The cards which I will talk about in this post are a type of Ganjifa playing cards. Before that, let us understand how the Ganjifa cards came into existence. So, the word ‘Ganjifa’ is derived from a Persian word meaning treasure. The Ganjifa Card game was played in Persia and the middle east in the leisure time as an indoor game. Later on, along with Persian traders and rulers, the Ganjifa cards travelled to countries like India, Spain, Italy and a few more where they went.
Ganjifa cards were a popular indoor game in the courts of the Mughal rulers of India. It was often played in courts of emperor Akbar too. Malla King of Bishnupur of Bankura District of West Bengal, Bir Hambir, visited Akbar’s court often. He took an interest in the Ganjifa Card game and thought about developing a unique card game inspired by the Mughal Ganjifa Cards. He named the cards ‘Dashavatar Taash’ after the 10 incarnations of Lord Vishnu.
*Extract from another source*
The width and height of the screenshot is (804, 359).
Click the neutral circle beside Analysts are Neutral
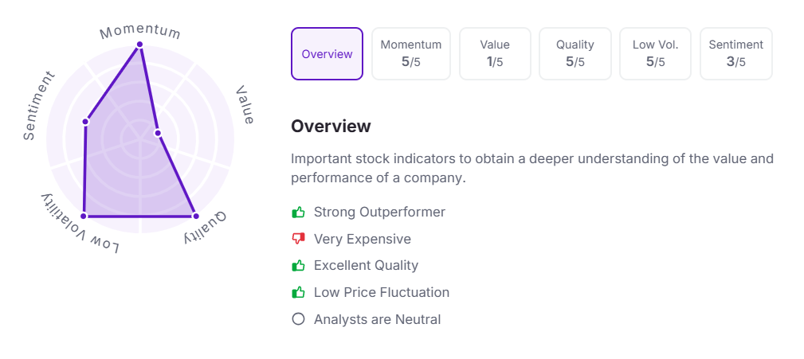coord(299,320)
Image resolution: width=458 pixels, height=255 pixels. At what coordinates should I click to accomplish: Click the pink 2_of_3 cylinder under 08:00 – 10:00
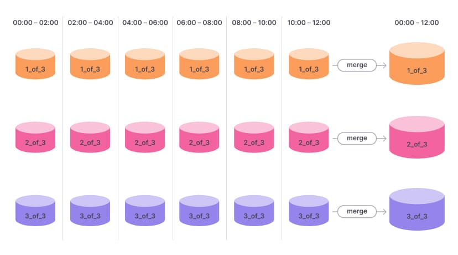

The 10 incarnations (Avatar) of Lord Vishnu are respectively Matsya (fish), Kurma (turtle), Varaha (boar), Nrishingha (half man-half lion), Vaman (dwarf), Parashurama (the warrior with the axe), Rama (prince and king of Ayodhya), Krishna (eighth son of Devaki and Vasudeva, commonly worshipped deity of the hindus), Buddha (founder of Buddhism), Kalki (the warrior atop horse and a brandishing sword in hand).
The Dashavatar Taash is a pack of 120 cards with 10 suites of 12 cards each. 3 or 5 players play it. Rama or Krishna Cards are the lead suites. If played during the day time, Rama is the lead suit, during the night, Krishna becomes the lead suit. The player that holds the lead suit begins the game by playing 2 cards at once. These 2 cards are the lead suit card and another lower card. There are other elaborate rules and regulations which are followed while playing the Dashavatar Ganjifa Cards.
The Dashavatar Cards are completely hand made. Pieces of cloth are folded repeatedly to make a structure. Tamarind seed glue is used to paste the folds so that they held each other together. Chalkdust is rubbed upon both the sides and smoothened. Then they are cut in a circular shape with a 4.5-inch radius. The images of the 10 incarnations are drawn upon these cards using traditional folk-art style and the back sides are sealed using lac and vermillion. Paints made from natural sources are used. The craft of making these cards itself is a dying craft now.
At present, the Fouzdar family of Bishnupur, West Bengal, is striving hard to uphold the family tradition as well as the forgotten cultural heritage of Bengal by making these cards and teaching the interested people the nuances of the forgotten indoor game.